Another survivor, Ajit Singh, told the Commission that on October 31, 1984, the day of the assassination, Bhagat gave orders to Ram Pal Saroj, a local Congress(I) leader of Trilokpuri, to kill members of the Sikh community. The next day Saroj was seen leading mobs that killed Sikhs, looted their houses and set them on fire. Wazir Singh, a resident of the area, also deposed that he was a witness to a meeting held by Bhagat in Block 32 of Trilokpuri, an area that witnessed the worst form of violence.

Sardara Singh, who lost six sons in the riots, also testified against Ram Pal Saroj. "Ram Pal Saroj of the Congress(I), who is very close to H.K.L. Bhagat, was leading the rioters," Sardara Singh said in his affidavit. He said: "While I was sitting near my door, Saroj came with a mob of 100-150 people and called my son Bhajan Singh, aged 28 years, to come out. When he came out, they made him unconscious by beating him with sticks, and after he fell down they burnt him after pouring oil on him. Thereafter, they killed my three other sons and burnt them. They also killed two of my sons-in-law and a grandson aged 18 years."

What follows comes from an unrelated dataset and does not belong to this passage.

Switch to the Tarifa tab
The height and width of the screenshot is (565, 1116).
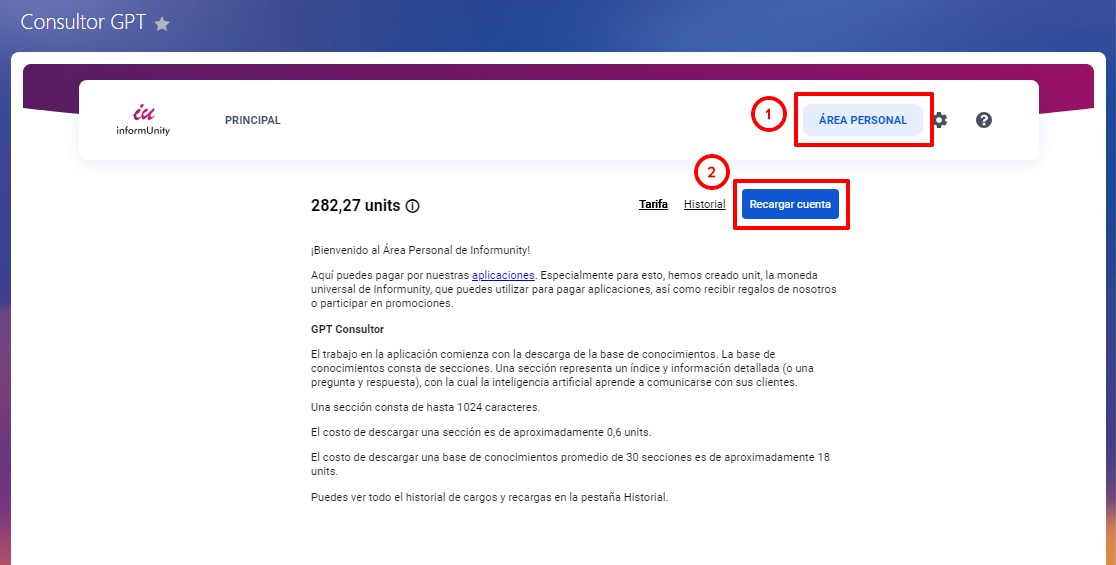click(x=653, y=204)
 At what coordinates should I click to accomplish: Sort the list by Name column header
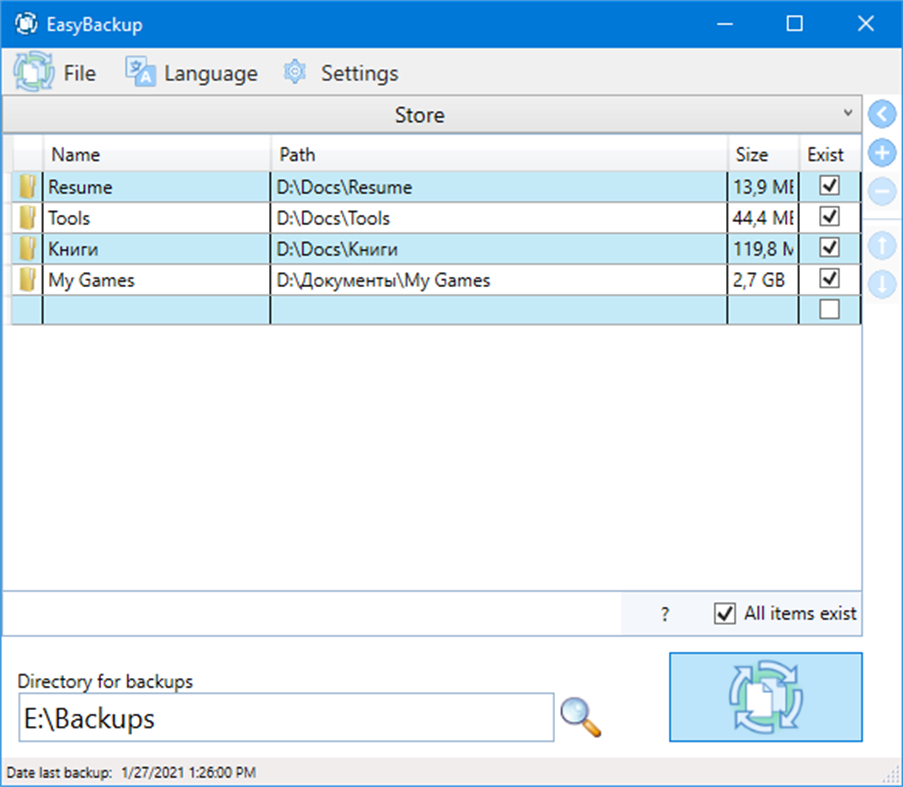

Parsa Singh, another survivor, said that the local Station House Officer Soorvir Singh, who disarmed Sikhs at the time of the riots, later told him that Bhagat had pressured him to do so. Jagjit Singh, who was a Congress(I) worker before the riots, deposed that another party worker, Babarsi Dass Goel, had come to his house after the assassination of Indira Gandhi and informed him of a meeting attended by Bhagat. "In the meeting it was stated that Sikhs should be taught a lesson, they should be looted, killed and their houses be destroyed. Bhagat had given money for the riots," Jagjit Singh said.

Most of the depositions have hinted at some government representatives' active participation in or open support to the riots. Even independent groups that carried out investigations to identify the guilty politicians had come out with similar statements. The Amiya Rao report, prepared by the voluntary organisation Citizens Commission, titled "Report to the Nation: Truths about Delhi violence", had referred to Bhagat as "scolding the crowd" and asking "what is the point of assembling here?" This statement was interpreted in two ways - either that the crowd had no purpose in assembling there or that it might be more useful elsewhere. Indian Express wrote on November 8, 1984: "After Mrs. Gandhi's body was taken to the AIIMS (All India Institute of Medical Sciences), the police 'disappeared' as if by an 'unseen signal' clearly indicating to eyewitnesses their sanctioning of the violence already under way." However, the Justice Ranganath Misra Commission of Inquiry, appointed by the Rajiv Gandhi government in 1985, had exonerated politicians, including Bhagat, in the matter.

The People's Union of Democratic Rights in its report "Who are the Guilty? Report of a Joint Inquiry into the causes and impact of the riots in Delhi from 31 October to 10 November, 1984" also named Bhagat in its list of guilty and blamed him for organising the crowds.

However, the Ranganath Misra Commission noted that "implication of Shri Bhagat was perhaps in the air and hundreds of affidavits were filed before the Commission to say that Shri Bhagat had no role to play in organising the riots". The Commission got charges against him in other affidavits investigated by its own agency and exonerated him in the "absence of convincing material".

The Nanavati Commission faces the difficult task of investigating the role of senior politicians in the riots. "As of now, among politicians, depositions have been made against H.K.L. Bhagat because the commission has covered east Delhi where he was active. Depositions made as the Commission moves to other districts, will throw light on the conduct of other leaders," Phoolka said. Whatever be the results, ascertaining the role of politicians is important both for the survivors and the for the inquiries into the 1984 riots.